→ **Given request**:
Reproduce the following data line for line, without any changes.

<<<<

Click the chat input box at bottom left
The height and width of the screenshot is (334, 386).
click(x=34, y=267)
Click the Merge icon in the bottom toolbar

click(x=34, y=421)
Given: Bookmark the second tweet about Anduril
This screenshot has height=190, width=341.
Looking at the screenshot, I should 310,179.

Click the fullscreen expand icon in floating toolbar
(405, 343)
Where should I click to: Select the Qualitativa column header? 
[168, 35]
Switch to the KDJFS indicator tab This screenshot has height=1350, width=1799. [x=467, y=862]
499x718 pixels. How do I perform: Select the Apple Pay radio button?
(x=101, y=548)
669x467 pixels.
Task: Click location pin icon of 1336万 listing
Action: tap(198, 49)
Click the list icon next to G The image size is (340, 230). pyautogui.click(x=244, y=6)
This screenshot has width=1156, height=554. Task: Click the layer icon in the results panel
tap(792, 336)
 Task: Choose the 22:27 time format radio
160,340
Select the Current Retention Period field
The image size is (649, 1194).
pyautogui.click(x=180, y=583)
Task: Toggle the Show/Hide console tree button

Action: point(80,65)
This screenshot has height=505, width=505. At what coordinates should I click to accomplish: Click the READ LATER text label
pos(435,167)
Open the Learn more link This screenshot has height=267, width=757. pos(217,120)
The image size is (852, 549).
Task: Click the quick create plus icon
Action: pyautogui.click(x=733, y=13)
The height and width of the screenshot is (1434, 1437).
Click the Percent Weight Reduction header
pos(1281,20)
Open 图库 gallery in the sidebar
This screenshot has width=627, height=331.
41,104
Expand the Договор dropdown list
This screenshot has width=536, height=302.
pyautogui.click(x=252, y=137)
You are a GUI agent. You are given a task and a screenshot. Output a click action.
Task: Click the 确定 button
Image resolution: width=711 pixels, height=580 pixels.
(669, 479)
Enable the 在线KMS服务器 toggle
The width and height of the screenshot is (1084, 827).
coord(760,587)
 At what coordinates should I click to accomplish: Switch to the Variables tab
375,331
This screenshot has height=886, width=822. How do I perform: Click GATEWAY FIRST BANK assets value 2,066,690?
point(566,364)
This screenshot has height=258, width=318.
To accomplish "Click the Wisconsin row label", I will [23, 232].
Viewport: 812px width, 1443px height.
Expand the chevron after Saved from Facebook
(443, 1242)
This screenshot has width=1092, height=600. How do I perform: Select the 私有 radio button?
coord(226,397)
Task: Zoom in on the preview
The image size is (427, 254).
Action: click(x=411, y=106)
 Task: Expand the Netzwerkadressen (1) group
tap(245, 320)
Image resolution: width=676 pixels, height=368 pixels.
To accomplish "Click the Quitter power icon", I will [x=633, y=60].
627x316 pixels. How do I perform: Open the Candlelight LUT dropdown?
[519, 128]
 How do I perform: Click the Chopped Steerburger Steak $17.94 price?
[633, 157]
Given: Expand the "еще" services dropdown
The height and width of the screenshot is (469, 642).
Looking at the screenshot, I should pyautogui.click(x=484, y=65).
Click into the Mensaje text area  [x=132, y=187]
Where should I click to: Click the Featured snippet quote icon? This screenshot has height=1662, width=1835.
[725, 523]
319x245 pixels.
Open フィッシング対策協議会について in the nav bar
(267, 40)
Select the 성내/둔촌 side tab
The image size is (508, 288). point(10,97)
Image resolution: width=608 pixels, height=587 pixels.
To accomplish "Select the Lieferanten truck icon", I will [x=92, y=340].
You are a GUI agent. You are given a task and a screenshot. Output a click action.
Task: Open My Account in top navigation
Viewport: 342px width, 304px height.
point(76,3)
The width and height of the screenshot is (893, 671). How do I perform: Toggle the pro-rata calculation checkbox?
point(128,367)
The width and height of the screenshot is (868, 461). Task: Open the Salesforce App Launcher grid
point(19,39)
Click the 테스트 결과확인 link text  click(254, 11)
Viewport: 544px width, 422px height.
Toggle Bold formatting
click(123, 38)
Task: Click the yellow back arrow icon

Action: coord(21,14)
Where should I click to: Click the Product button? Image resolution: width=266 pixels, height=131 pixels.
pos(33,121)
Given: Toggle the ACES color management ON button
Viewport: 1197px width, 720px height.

>>>>

→ **Answer to this task**:
Click the chat input box at bottom left
The height and width of the screenshot is (334, 386).
click(x=34, y=267)
Click the Merge icon in the bottom toolbar

click(x=34, y=421)
Given: Bookmark the second tweet about Anduril
This screenshot has height=190, width=341.
Looking at the screenshot, I should 310,179.

Click the fullscreen expand icon in floating toolbar
(405, 343)
Where should I click to: Select the Qualitativa column header? 
[168, 35]
Switch to the KDJFS indicator tab This screenshot has height=1350, width=1799. [x=467, y=862]
499x718 pixels. How do I perform: Select the Apple Pay radio button?
(x=101, y=548)
669x467 pixels.
Task: Click location pin icon of 1336万 listing
Action: tap(198, 49)
Click the list icon next to G The image size is (340, 230). pyautogui.click(x=244, y=6)
This screenshot has width=1156, height=554. Task: Click the layer icon in the results panel
tap(792, 336)
 Task: Choose the 22:27 time format radio
160,340
Select the Current Retention Period field
The image size is (649, 1194).
pyautogui.click(x=180, y=583)
Task: Toggle the Show/Hide console tree button

Action: point(80,65)
This screenshot has height=505, width=505. At what coordinates should I click to accomplish: Click the READ LATER text label
pos(435,167)
Open the Learn more link This screenshot has height=267, width=757. pos(217,120)
The image size is (852, 549).
Task: Click the quick create plus icon
Action: pyautogui.click(x=733, y=13)
The height and width of the screenshot is (1434, 1437).
Click the Percent Weight Reduction header
pos(1281,20)
Open 图库 gallery in the sidebar
This screenshot has width=627, height=331.
41,104
Expand the Договор dropdown list
This screenshot has width=536, height=302.
pyautogui.click(x=252, y=137)
You are a GUI agent. You are given a task and a screenshot. Output a click action.
Task: Click the 确定 button
Image resolution: width=711 pixels, height=580 pixels.
(669, 479)
Enable the 在线KMS服务器 toggle
The width and height of the screenshot is (1084, 827).
coord(760,587)
 At what coordinates should I click to accomplish: Switch to the Variables tab
375,331
This screenshot has height=886, width=822. How do I perform: Click GATEWAY FIRST BANK assets value 2,066,690?
point(566,364)
This screenshot has height=258, width=318.
To accomplish "Click the Wisconsin row label", I will [23, 232].
Viewport: 812px width, 1443px height.
Expand the chevron after Saved from Facebook
(443, 1242)
This screenshot has width=1092, height=600. How do I perform: Select the 私有 radio button?
coord(226,397)
Task: Zoom in on the preview
The image size is (427, 254).
Action: click(x=411, y=106)
 Task: Expand the Netzwerkadressen (1) group
tap(245, 320)
Image resolution: width=676 pixels, height=368 pixels.
To accomplish "Click the Quitter power icon", I will [x=633, y=60].
627x316 pixels. How do I perform: Open the Candlelight LUT dropdown?
[519, 128]
 How do I perform: Click the Chopped Steerburger Steak $17.94 price?
[633, 157]
Given: Expand the "еще" services dropdown
The height and width of the screenshot is (469, 642).
Looking at the screenshot, I should pyautogui.click(x=484, y=65).
Click into the Mensaje text area  [x=132, y=187]
Where should I click to: Click the Featured snippet quote icon? This screenshot has height=1662, width=1835.
[725, 523]
319x245 pixels.
Open フィッシング対策協議会について in the nav bar
(267, 40)
Select the 성내/둔촌 side tab
The image size is (508, 288). point(10,97)
Image resolution: width=608 pixels, height=587 pixels.
To accomplish "Select the Lieferanten truck icon", I will [x=92, y=340].
You are a GUI agent. You are given a task and a screenshot. Output a click action.
Task: Open My Account in top navigation
Viewport: 342px width, 304px height.
point(76,3)
The width and height of the screenshot is (893, 671). How do I perform: Toggle the pro-rata calculation checkbox?
point(128,367)
The width and height of the screenshot is (868, 461). Task: Open the Salesforce App Launcher grid
point(19,39)
Click the 테스트 결과확인 link text  click(254, 11)
Viewport: 544px width, 422px height.
Toggle Bold formatting
click(123, 38)
Task: Click the yellow back arrow icon

Action: coord(21,14)
Where should I click to: Click the Product button? Image resolution: width=266 pixels, height=131 pixels.
pos(33,121)
Given: Toggle the ACES color management ON button
Viewport: 1197px width, 720px height.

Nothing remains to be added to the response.